* [What you need to do] If a line in the entries below contains "first", copy it.

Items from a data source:

○ ○ ○ ○ ○

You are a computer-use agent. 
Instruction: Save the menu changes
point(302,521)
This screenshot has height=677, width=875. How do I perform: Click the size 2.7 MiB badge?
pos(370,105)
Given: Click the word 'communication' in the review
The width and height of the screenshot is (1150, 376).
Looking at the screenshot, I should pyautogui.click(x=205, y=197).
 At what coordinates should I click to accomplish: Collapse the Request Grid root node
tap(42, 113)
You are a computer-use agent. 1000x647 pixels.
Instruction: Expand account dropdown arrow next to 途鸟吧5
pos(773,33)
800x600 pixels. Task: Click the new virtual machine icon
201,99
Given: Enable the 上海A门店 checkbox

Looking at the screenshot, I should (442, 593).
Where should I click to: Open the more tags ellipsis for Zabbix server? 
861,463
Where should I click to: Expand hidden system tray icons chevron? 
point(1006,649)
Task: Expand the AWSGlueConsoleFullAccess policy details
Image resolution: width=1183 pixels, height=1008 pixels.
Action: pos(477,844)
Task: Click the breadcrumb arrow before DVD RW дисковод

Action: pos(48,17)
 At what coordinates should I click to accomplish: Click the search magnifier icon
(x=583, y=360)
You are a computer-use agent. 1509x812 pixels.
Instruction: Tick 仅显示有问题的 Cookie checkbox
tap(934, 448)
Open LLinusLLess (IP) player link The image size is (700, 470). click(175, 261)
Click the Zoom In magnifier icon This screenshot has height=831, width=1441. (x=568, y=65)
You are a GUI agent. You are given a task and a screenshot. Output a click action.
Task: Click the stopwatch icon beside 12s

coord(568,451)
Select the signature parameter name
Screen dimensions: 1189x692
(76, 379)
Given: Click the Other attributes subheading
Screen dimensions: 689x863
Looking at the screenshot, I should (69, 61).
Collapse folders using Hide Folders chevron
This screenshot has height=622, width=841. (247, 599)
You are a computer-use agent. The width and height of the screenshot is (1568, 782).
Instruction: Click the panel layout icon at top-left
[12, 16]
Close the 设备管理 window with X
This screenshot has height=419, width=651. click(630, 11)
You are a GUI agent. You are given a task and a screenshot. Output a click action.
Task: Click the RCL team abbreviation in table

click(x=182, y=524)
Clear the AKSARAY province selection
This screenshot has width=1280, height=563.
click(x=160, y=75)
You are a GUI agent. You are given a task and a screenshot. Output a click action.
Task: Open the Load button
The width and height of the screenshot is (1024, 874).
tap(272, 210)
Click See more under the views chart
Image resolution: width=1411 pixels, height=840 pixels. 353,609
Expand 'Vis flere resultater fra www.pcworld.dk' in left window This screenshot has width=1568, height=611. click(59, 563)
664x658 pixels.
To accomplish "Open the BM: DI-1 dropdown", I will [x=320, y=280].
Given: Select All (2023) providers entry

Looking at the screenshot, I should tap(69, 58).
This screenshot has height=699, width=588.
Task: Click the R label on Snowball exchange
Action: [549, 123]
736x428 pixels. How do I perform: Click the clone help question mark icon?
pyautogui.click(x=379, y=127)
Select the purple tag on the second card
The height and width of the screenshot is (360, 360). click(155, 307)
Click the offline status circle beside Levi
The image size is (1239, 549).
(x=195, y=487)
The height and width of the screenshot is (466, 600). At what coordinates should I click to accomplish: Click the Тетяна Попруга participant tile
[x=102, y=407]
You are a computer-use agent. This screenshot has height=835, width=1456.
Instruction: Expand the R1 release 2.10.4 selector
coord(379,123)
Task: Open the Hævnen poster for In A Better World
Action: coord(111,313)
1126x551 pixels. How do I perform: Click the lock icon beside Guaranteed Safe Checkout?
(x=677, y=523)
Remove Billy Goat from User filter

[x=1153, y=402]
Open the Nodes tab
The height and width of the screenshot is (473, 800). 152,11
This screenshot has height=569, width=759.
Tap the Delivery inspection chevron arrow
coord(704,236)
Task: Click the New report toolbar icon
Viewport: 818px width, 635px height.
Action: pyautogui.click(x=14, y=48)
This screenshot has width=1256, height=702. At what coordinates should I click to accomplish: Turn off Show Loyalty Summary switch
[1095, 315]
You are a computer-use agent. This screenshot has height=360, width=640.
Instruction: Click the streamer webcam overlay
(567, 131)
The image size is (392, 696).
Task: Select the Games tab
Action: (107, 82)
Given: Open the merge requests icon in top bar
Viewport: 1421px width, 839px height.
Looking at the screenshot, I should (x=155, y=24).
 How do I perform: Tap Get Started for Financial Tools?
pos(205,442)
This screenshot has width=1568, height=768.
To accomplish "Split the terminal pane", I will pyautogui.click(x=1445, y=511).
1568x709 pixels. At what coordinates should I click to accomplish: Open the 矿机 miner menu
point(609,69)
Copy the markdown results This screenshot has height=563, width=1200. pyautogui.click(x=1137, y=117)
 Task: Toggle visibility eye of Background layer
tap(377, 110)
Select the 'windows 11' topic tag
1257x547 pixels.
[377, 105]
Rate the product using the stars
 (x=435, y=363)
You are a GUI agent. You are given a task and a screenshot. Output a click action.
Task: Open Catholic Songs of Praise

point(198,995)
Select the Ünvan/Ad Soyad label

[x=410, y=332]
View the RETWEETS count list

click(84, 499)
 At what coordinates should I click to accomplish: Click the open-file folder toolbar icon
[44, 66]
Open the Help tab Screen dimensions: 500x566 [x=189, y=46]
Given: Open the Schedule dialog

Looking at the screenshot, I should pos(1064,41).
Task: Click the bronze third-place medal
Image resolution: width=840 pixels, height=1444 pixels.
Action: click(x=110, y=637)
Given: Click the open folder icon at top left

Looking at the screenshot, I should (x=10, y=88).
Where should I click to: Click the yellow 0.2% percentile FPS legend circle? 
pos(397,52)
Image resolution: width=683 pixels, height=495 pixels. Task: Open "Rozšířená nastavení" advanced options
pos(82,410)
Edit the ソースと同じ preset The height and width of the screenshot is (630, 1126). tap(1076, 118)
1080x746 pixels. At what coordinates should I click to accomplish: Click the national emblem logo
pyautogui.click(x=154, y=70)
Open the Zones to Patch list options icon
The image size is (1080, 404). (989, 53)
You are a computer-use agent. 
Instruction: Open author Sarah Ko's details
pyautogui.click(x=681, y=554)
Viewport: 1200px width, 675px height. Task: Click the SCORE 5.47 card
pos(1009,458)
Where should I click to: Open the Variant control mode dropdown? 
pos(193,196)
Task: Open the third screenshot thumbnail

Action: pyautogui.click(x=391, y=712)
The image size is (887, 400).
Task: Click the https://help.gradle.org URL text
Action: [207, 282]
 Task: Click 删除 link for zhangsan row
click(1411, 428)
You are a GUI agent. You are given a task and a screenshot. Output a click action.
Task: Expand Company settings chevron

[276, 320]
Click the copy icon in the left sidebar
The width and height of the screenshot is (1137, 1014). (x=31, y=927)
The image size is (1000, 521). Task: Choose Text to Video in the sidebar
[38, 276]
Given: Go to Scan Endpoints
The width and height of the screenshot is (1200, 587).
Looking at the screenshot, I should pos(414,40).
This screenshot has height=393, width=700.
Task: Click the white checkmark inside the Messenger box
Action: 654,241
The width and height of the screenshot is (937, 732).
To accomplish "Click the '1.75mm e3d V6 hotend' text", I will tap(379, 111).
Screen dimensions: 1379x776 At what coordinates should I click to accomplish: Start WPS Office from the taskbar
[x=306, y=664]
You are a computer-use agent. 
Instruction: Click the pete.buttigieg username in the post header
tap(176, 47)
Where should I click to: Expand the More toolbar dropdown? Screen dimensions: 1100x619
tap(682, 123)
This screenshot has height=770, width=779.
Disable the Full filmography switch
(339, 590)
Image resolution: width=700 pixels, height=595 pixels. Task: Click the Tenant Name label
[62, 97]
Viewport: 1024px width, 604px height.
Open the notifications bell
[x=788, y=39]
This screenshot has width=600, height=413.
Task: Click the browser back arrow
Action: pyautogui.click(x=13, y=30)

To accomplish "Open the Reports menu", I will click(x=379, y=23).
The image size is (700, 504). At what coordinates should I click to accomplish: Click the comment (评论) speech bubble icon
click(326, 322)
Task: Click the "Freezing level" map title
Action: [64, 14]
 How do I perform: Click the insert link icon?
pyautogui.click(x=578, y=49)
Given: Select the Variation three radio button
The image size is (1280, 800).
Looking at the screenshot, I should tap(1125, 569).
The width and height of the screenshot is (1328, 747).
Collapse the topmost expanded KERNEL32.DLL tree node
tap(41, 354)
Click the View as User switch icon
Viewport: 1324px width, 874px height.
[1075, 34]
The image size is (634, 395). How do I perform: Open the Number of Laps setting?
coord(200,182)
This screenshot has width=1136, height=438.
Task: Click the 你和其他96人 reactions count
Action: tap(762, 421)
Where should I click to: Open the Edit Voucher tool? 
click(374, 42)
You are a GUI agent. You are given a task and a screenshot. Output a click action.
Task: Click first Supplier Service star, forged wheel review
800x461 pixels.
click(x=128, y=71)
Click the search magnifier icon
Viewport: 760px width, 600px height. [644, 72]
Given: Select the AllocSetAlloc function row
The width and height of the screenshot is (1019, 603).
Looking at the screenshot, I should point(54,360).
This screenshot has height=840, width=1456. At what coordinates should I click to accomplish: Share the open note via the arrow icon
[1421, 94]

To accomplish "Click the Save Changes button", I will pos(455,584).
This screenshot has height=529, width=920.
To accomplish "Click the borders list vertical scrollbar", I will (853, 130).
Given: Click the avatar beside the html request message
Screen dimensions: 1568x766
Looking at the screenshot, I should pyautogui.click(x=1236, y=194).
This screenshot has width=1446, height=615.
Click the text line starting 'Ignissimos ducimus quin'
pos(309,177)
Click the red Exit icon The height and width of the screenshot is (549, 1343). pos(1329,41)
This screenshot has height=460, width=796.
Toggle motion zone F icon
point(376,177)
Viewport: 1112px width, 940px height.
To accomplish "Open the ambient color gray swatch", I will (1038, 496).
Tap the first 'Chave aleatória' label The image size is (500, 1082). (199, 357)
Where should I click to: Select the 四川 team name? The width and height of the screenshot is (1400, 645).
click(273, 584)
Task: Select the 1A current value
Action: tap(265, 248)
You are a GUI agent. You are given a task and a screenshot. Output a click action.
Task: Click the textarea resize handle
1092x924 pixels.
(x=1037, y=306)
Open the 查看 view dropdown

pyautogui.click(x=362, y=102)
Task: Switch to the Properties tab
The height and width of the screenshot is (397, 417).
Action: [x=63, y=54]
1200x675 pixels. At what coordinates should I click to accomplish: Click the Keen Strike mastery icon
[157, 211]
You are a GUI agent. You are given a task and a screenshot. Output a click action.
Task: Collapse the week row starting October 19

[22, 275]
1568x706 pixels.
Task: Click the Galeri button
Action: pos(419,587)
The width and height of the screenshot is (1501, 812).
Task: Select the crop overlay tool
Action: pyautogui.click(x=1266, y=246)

○ ○ ○ ○ ○

* [Exercise output]
Task: Click first Supplier Service star, forged wheel review
Tap the first 'Chave aleatória' label The image size is (500, 1082). (199, 357)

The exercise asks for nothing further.